I grew up in Mobile, Alabama where Mardi Gras was a part of life. Although the celebrations in New Orleans are more well-known, Mardi Gras has its origin in my home town.

 

Mardi Gras arrived in North America as a French Catholic tradition in the 17th Century. King Louis XIV sent Pierre Le Moyne d’Iberville and Jean-Baptiste Le Moyne de Bienville to defend territory that included parts of what is now Alabama, Mississippi, Louisiana and eastern Texas.

Mobile, AL: Conde Charlotte Museum house 1822 Mobile, Alabama

The settlement of Mobile was founded in 1702 as the first capital of French Louisiana by Bienville. In 1703, fifteen years before New Orleans was founded, French settlers in Mobile established the first organized Mardi Gras celebration tradition in what was to become the United States. By 1720, the French capitol had been moved to Biloxi, Mississippi. In 1723, the capital of Louisiana was moved to New Orleans.

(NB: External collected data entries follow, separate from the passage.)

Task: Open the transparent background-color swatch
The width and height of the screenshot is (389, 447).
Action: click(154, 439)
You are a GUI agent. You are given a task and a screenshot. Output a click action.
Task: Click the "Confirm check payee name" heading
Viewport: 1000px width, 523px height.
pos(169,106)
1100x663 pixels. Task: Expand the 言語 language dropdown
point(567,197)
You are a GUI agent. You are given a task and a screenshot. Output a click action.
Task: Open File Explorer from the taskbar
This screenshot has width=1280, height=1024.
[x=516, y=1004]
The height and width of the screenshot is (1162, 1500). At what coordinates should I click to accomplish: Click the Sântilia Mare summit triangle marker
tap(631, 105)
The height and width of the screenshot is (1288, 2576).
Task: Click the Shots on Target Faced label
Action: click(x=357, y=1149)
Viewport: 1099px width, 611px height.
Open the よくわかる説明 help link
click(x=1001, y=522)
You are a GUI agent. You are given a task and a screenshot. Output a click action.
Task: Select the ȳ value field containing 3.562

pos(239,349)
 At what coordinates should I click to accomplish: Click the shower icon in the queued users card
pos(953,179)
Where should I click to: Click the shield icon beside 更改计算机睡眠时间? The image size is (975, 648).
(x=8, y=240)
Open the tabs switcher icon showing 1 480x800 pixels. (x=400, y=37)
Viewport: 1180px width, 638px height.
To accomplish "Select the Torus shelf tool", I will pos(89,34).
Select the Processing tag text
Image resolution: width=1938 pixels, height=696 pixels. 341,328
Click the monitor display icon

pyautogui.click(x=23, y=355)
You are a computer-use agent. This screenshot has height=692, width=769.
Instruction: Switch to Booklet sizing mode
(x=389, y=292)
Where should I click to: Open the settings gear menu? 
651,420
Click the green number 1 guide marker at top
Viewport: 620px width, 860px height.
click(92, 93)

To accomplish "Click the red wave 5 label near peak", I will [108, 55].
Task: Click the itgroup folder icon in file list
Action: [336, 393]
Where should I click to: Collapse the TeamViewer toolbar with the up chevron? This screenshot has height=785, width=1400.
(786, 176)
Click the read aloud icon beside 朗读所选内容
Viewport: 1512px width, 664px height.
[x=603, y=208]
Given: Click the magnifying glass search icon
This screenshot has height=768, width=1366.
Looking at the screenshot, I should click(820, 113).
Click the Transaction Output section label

It was not until 1837 that the first Mardi Gras parade was held in New Orleans.

Mardi Gras Poster

The festival of Mardi Gras that began in Mobile as a French Catholic tradition evolved into a mainstream multi-week celebration across the spectrum of cultures in Mobile (as well as New Orleans). The last couple of days became school holidays  regardless of religious affiliation.

As a boy growing up in Mobile I looked forward to Mardi Gras but I had no understanding of its religious significance marking the beginning of Lent the day after the last parade and Carnival ball. I have come to understand that “Mardi Gras Day” was also known as Fat Tuesday, a day to feast and celebrate before Ash Wednesday which was the start of 40 days of fasting and introspection for devout Catholics and many other Christians.

Mobile had a strong community of Roman Catholics and a variety of other expressions of Christianity. Unlike them, the religious environment in which I grew up did not give much emphasis to the Christian Year and accompanying traditions and liturgy. We celebrated the High Holy Days of Christmas and Easter and acknowledged the events of Palm Sunday. However the liturgical seasons of Advent and Lent were not a part of our tradition or practice.

Lent Concept Watercolor Theme

I have learned to value those periods of time that the Church has observed that have nurtured and enhanced the lives of Jesus’ followers.

A lit candle and the text holy week

The six weeks of Lent are about over. Holy Week began last Sunday with Palm/Passion Sunday when we remembered the triumphal entry of Jesus into Jerusalem but with the realization that the week would end sadly.

Today is Holy (Maundy) Thursday when we recall the last meal Jesus had with his disciples just before he would be arrested in the Garden of Gethsemane.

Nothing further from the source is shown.